RWCString& insert(size_t pos, const char* cs);
Insert a copy of the null-terminated string cs into self at byte position pos, thus expanding the string. Returns a reference to self. This function is incompatible with cs strings with embedded nulls. This function may be incompatible with cs MBCS strings.
RWCString& insert(size_t pos, const char* cs, size_t N);
Insert a copy of the first N bytes of cs into self at byte position pos, thus expanding the string. Exactly N bytes are copied, including any embedded nulls. Hence, the buffer pointed to by cs must be at least N bytes long. Returns a reference to self.
RWCString& insert(size_t pos, const RWCString& str);
Insert a copy of the string str into self at byte position pos. Returns a reference to self.
RWCString& insert(size_t pos, const RWCString& str, size_t N);
Insert a copy of the first N bytes or the length of str (whichever is less) of str into self at byte position pos. Returns a reference to self.
RWBoolean isAscii() const;
Returns TRUE if self contains no bytes with the high bit set.
RWBoolean isNull() const;
Returns TRUE if this is a zero lengthed string (i.e., the null string).
size_t last(char c) const;
Returns the index of the last occurrence in the string of the character c. Returns RW_NPOS if there is no such character or if there is an embedded null to the right of c in self. This function is incompatible with strings with embedded nulls. This function may be incompatible with MBCS strings.
size_t last(char c, size_t N) const;
Returns the index of the last occurrence in the string of the character c. Continues to search past embedded nulls. Returns RW_NPOS if there is no such character. This function is incompatible with MBCS strings.
size_t length() const;
Return the number of bytes in self. Note that if self contains multibyte characters, then this will not be the number of characters.
RWCSubString match(const RWCRExpr& re, size_t start=0); const RWCSubString match(const RWCRExpr& re, size_t start=0) const;
Returns the first substring starting after index start that matches the regular expression re. If there is no such substring, then the null substring is returned. The first variant can be used as an lvalue. Note that this is used in place of operator()(const RWCRegexp&...) if you want to use extended regular expressions.
size_t mbLength() const;
Return the number of multibyte characters in self, according to the Standard C function ::mblen(). Returns RW_NPOS if a bad character is encountered. Note that, in general, mbLength() _ length(). Provided only on platforms that provide ::mblen().
RWCString& prepend(const char* cs);
Prepend a copy of the null-terminated character string pointed to by cs to self. Returns a reference to self. This function is incompatible with cs strings with embedded nulls. This function may be incompatible with cs MBCS strings.

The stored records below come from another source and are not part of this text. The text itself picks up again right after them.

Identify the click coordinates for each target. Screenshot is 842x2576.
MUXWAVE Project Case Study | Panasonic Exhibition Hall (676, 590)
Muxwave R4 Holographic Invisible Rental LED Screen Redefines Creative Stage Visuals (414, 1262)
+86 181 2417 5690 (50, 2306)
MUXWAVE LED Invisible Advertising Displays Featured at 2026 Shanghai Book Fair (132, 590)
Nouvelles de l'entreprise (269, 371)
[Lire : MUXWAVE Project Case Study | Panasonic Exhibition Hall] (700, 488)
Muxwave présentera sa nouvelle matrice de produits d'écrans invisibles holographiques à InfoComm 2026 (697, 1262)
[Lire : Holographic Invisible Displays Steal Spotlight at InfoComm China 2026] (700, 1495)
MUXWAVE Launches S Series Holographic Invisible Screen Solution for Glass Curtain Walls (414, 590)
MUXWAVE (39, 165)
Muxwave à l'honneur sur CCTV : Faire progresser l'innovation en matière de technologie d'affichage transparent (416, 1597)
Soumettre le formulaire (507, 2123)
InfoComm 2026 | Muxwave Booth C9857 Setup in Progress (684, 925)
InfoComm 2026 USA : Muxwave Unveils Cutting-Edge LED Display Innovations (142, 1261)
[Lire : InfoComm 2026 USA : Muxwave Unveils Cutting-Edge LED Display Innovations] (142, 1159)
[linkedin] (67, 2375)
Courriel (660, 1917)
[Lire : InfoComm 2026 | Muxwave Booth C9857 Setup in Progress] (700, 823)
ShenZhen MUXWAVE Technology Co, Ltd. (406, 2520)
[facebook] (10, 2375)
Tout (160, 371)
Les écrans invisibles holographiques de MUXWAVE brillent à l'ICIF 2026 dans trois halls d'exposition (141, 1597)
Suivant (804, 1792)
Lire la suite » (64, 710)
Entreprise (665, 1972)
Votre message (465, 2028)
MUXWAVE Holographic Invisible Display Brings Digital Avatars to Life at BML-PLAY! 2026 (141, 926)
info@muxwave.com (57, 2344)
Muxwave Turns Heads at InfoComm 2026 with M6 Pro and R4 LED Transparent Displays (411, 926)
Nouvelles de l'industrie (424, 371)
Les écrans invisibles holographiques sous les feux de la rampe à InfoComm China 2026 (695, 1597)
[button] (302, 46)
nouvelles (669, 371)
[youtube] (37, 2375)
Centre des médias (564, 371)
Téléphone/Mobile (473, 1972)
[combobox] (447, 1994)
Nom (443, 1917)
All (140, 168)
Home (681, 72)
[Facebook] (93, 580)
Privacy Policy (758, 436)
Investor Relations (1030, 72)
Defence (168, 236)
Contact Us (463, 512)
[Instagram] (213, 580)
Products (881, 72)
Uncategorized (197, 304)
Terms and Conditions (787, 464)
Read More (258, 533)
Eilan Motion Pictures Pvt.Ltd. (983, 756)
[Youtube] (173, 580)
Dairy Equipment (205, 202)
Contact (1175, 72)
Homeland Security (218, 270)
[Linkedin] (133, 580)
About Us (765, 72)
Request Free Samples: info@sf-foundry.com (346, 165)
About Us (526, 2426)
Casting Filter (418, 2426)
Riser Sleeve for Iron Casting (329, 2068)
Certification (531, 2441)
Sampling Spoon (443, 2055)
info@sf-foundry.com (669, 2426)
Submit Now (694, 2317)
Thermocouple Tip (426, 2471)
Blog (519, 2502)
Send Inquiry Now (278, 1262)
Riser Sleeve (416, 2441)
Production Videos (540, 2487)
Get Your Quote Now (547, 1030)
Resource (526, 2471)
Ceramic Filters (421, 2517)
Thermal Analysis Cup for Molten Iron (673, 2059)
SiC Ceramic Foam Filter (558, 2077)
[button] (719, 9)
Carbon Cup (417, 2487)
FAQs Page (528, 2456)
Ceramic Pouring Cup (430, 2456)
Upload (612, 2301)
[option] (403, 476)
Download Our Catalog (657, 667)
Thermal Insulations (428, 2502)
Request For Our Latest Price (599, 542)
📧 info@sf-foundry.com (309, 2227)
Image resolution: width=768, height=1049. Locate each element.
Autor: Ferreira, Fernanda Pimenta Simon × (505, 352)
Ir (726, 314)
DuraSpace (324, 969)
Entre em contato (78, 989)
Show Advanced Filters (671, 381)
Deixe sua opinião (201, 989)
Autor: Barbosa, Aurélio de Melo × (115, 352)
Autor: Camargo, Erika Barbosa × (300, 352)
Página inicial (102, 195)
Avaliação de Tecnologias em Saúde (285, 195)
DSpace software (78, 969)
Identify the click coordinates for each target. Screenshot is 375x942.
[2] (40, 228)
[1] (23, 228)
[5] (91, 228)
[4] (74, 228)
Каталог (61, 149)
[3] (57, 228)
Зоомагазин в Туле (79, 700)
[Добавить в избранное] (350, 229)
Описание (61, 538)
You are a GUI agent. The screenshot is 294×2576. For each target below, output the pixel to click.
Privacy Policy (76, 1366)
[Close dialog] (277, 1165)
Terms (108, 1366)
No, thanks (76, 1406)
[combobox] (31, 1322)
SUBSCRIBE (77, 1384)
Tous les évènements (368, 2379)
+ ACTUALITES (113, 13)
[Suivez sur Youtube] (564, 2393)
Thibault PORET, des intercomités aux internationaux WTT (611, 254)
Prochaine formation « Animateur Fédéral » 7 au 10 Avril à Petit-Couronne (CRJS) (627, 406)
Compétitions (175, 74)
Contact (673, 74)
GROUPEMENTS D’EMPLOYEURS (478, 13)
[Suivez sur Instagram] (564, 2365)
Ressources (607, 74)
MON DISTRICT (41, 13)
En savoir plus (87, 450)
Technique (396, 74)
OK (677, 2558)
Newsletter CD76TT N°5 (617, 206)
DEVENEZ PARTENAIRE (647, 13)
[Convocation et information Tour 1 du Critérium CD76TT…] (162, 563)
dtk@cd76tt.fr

RWCString& prepend(const char* cs, size_t N);
Prepend a copy of the character string cs to self. Exactly N bytes are copied, including any embedded nulls. Hence, the buffer pointed to by cs must be at least N bytes long. Returns a reference to self.
RWCString& prepend(char c, size_t N);
Prepend N copies of character c to self. Returns a reference to self.
RWCString& prepend(const RWCString& str);
Prepends a copy of the string str to self. Returns a reference to self.
RWCString& prepend(const RWCString& cstr, size_t N);
Prepend the first N bytes or the length of cstr (whichever is less) of cstr to self. Returns a reference to self.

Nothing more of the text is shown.